Historical Context: How Long Do These Cycles Typically Run?
Truckload market cycles are not new phenomena. The industry has moved through boom-and-bust patterns repeatedly over the past several decades. Historically, a full freight cycle — from trough to peak and back to trough — can run anywhere from two to five years, depending on the severity of the downturn and the speed of the recovery.
What makes the current cycle particularly interesting is the depth of the preceding downturn. The 2022–2024 freight recession was severe enough to meaningfully shrink the carrier population. That suggests the supply recovery will be slower than in typical cycles, because rebuilding capacity requires capital investment, driver recruitment, equipment procurement, and insurance access — all of which take time and are currently constrained by elevated costs and tighter credit conditions.
- Carrier attrition during the downturn reduced available truckload capacity significantly, with tens of thousands of operating authorities going dark between 2022 and 2024.
- New truck orders and equipment lead times mean that even carriers who want to grow their fleets cannot do so instantly.
- Driver recruitment and retention challenges persist industrywide, limiting how quickly existing carriers can scale operations.
- Insurance costs remain elevated, creating a structural barrier for new entrants looking to re-enter the market.
Taken together, these factors suggest that the supply-side recovery will lag the demand-side recovery by a meaningful margin. That lag is what sustains rate increases and tight capacity conditions over the medium term.
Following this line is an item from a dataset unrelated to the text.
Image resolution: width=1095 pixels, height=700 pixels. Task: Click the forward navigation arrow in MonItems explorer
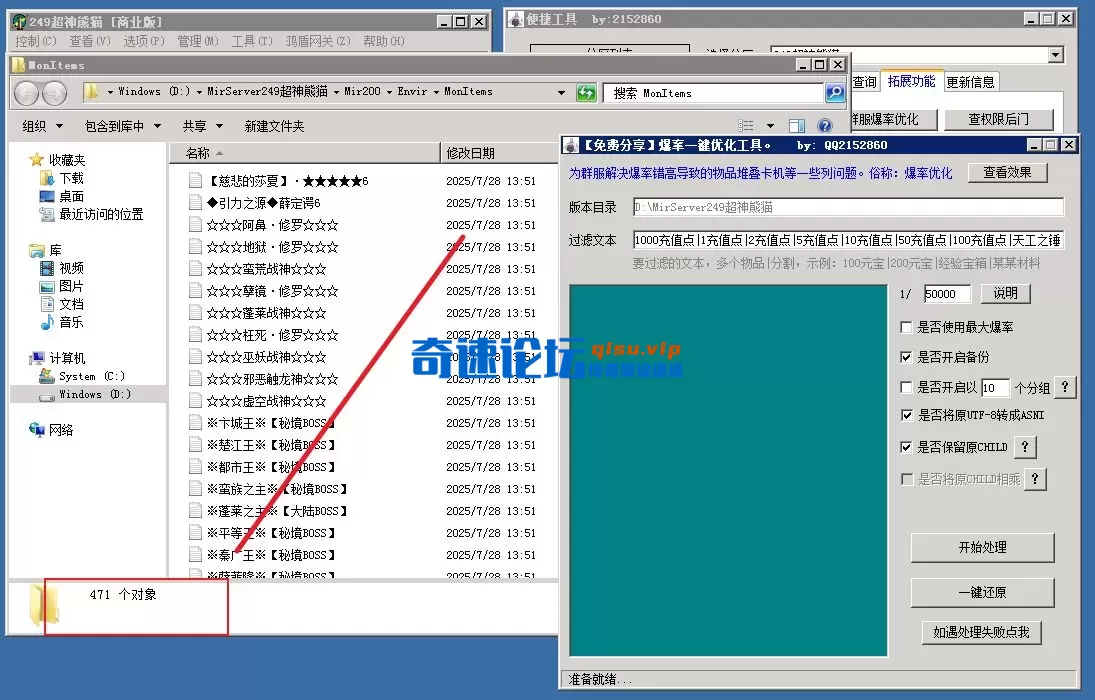[x=55, y=91]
What This Means for Shippers and Carriers
For shippers, the message is straightforward: the window for locking in favorable contract rates is likely narrowing. If tender rejection rates continue to climb, carriers will have increasing leverage in rate negotiations, and shippers who delayed securing capacity agreements may find themselves paying premium spot rates for freight that was previously easy to cover.
For carriers, the current environment represents a hard-earned opportunity to rebuild rate floors, repair balance sheets, and invest in fleet and driver retention. However, discipline will be important. The temptation to chase volume aggressively at the expense of rate integrity is a common pitfall in early upcycles and one that has historically contributed to premature market softening.
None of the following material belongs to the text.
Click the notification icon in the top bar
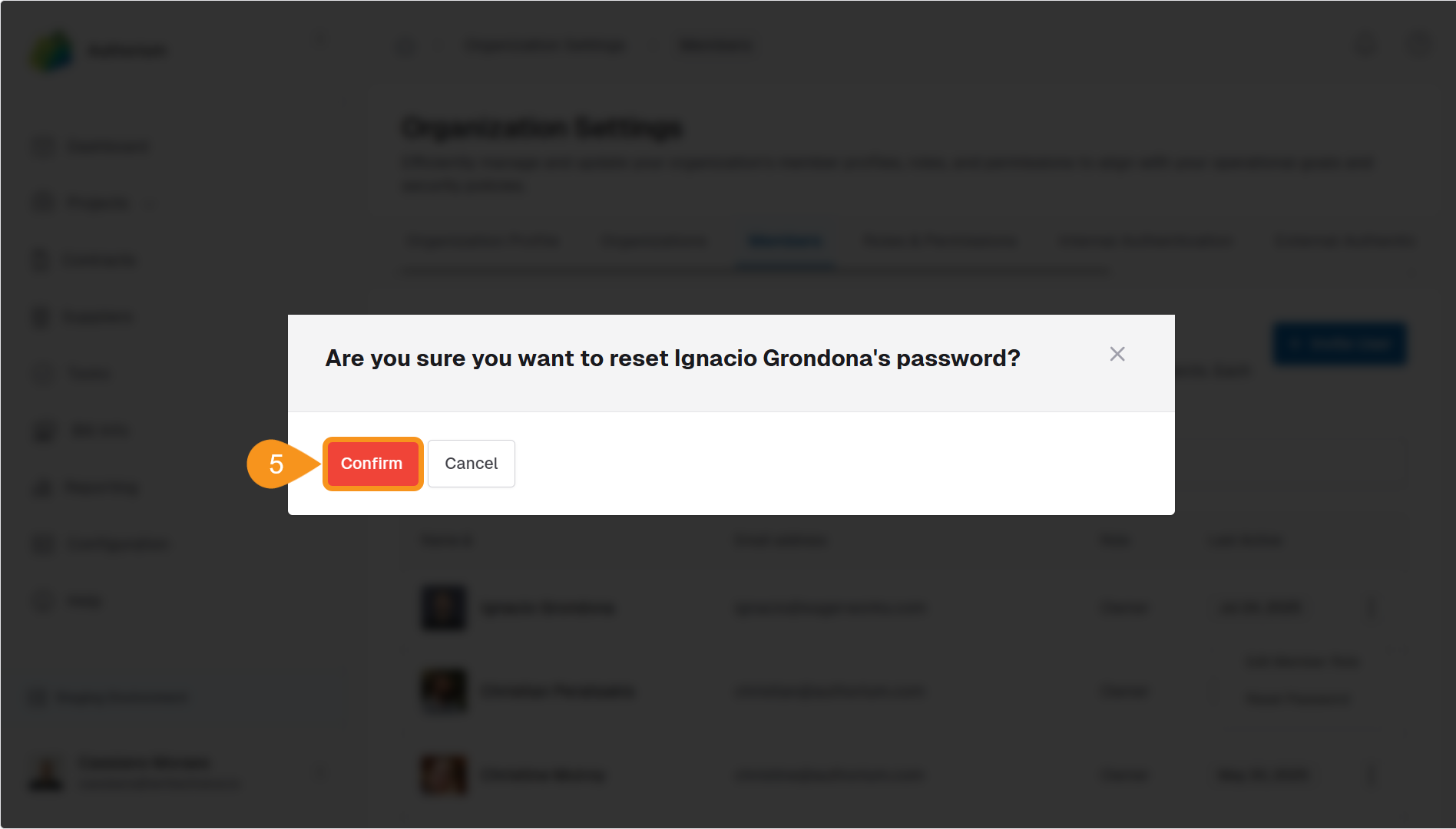This screenshot has width=1456, height=829. click(x=1365, y=45)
The Bottom Line on Cycle Duration
Predicting the exact length of any freight market cycle is inherently uncertain. Macroeconomic conditions, trade policy shifts, fuel prices, and unexpected disruptions can all accelerate or delay the trajectory. That said, the structural characteristics of the current tightening — a depleted carrier base, constrained capacity growth, and demand volumes that are already testing the limits of what the network can absorb — point toward a cycle with more durability than many might expect.
The SONAR ASTVI and STRI data paint a picture of a market that is tightening not because of a sudden surge in demand, but because the supply side has been fundamentally restructured by an unusually long and deep downturn. That kind of supply-side tightening tends to sustain itself longer than a simple demand spike, giving this cycle legs that freight market participants should take seriously in their planning and procurement strategies.
Monitoring these indices closely over the coming quarters will be essential for anyone trying to stay ahead of where the truckload market is heading next.